Perhaps the hardest pill to swallow from that first meeting is that Whittaker knows he just didn’t give any kind of real account of himself in that fight.
He’s readily admitted a slew of mental hurdles he was unable to overcome, which forced him to make significant changes in the aftermath of that loss.
On his best night, Whittaker is quite sure that there’s no real gap between his skills and those possessed by Adesanya but there’s no point in talking about it now because he actually has to prove it at UFC 271.
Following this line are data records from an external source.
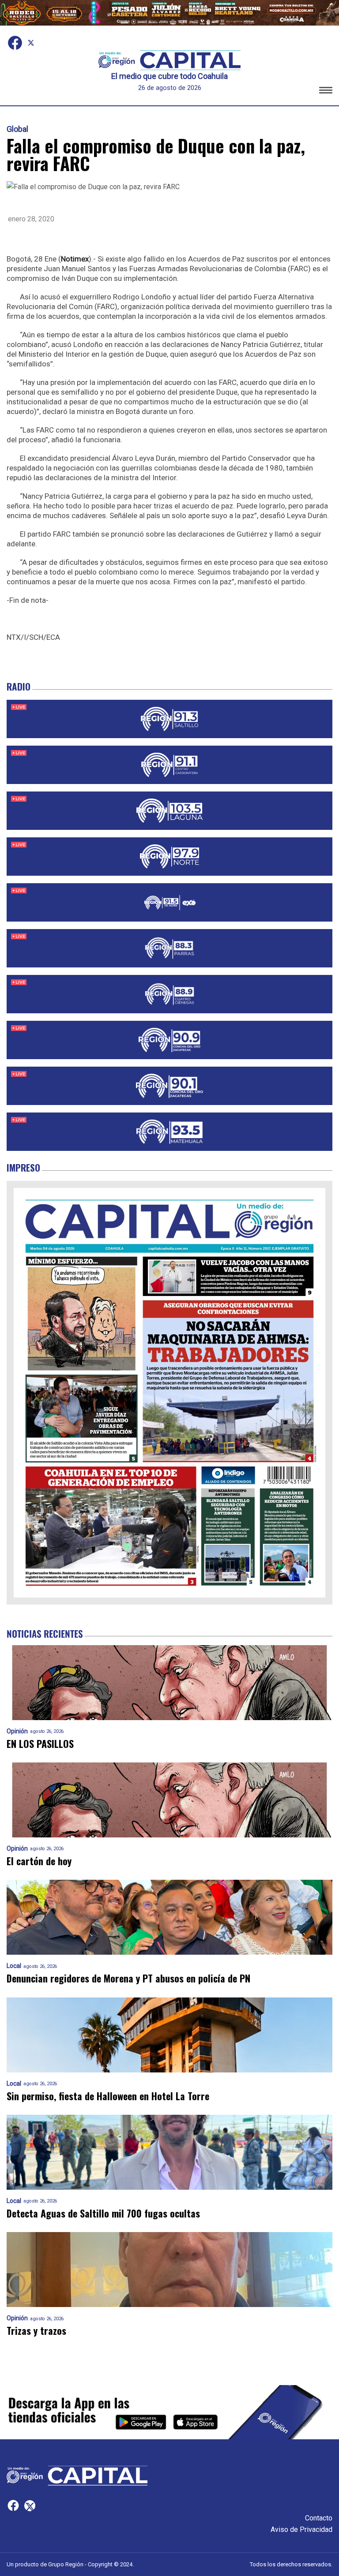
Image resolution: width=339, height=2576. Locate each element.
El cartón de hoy (39, 1861)
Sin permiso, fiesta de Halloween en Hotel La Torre (108, 2096)
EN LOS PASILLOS (40, 1743)
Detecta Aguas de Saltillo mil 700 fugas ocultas (103, 2213)
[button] (325, 91)
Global (17, 129)
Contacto (318, 2518)
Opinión (17, 1731)
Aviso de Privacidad (301, 2529)
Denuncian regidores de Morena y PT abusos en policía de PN (128, 1978)
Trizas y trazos (36, 2330)
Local (14, 1966)
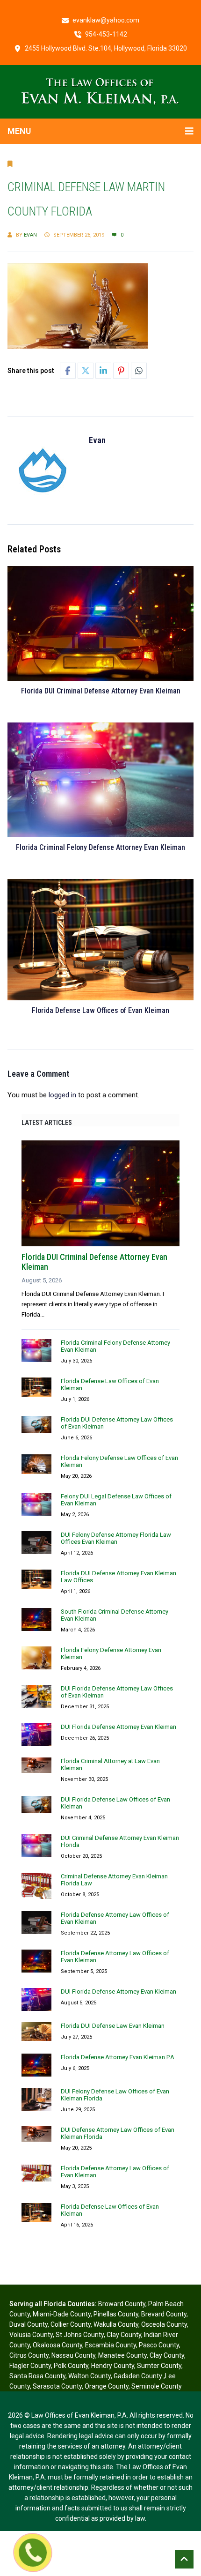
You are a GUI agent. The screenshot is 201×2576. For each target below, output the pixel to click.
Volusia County (31, 2334)
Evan (30, 235)
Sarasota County (57, 2386)
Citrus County (29, 2355)
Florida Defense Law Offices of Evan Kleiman (100, 1010)
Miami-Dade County (62, 2314)
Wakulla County (115, 2324)
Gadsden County (139, 2376)
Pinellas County (115, 2314)
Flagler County (30, 2365)
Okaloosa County (57, 2345)
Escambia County (110, 2345)
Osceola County (164, 2324)
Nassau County (73, 2355)
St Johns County (80, 2334)
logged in (62, 1095)
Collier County (70, 2324)
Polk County (71, 2365)
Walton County (89, 2376)
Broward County (121, 2304)
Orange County (107, 2386)
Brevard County (164, 2314)
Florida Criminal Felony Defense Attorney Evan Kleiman (100, 847)
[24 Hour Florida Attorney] (100, 91)
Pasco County (159, 2345)
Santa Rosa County (37, 2376)
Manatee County (122, 2355)
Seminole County (156, 2386)
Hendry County (112, 2365)
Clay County (124, 2334)
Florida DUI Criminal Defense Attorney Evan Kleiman (100, 690)
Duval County (28, 2324)
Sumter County (159, 2365)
“I’m not taking anything away from his win,” Whittaker said. “He beat me quite handily. It’s one of those things as a fighter who loses, you always feel like you can do better. That was especially present in that fight. I feel I could do better. Like I said before, if I get in there and give a good account of myself and give my best performance, I’ll leave happy. I did not do that in that fight.
“I think our skill levels are much closer than that first fight dictated but I don’t know. I lost. I can’t really comment too much on it. Maybe they’re not. I guess we’ll wait for this second fight to find out. But one thing I do know, I’ve worked my absolute butt off to get here and to get in there and give a much, much better showing than the first one.”
Beyond the technical aspects of the fight, Whittaker acknowledges he’s just in a much better place ahead of the rematch and that’s largely credited to dealing with the burnout he was feeling as he set foot in the octagon for his last encounter with Adesanya.
“This one’s much happier,” Whittaker said. “I’m just enjoying it. I feel I’m a much happier person. I realized that if I didn’t enjoy the process and the road that led me here, I was not enjoying half my life. Because I spent a lot of time training and fighting and in fight weeks so it’s a job and I’m enjoying it.
“There were a lot of mental things that I got sorted post fight but I couldn’t quite deal with until I had that ‘L.’ Those mental changes stimulated the physical changes that I’ve made in the game and myself.”
As far as what he expects to be different in the rematch, Whittaker could once again just shout everything but he’ll refrain from giving away too many secrets right now.
“I guess I’d like to hit him a lot,” Whittaker said with a smile. “If I can get him on his back, that would be a good thing as well but we’ll see how the fight goes.”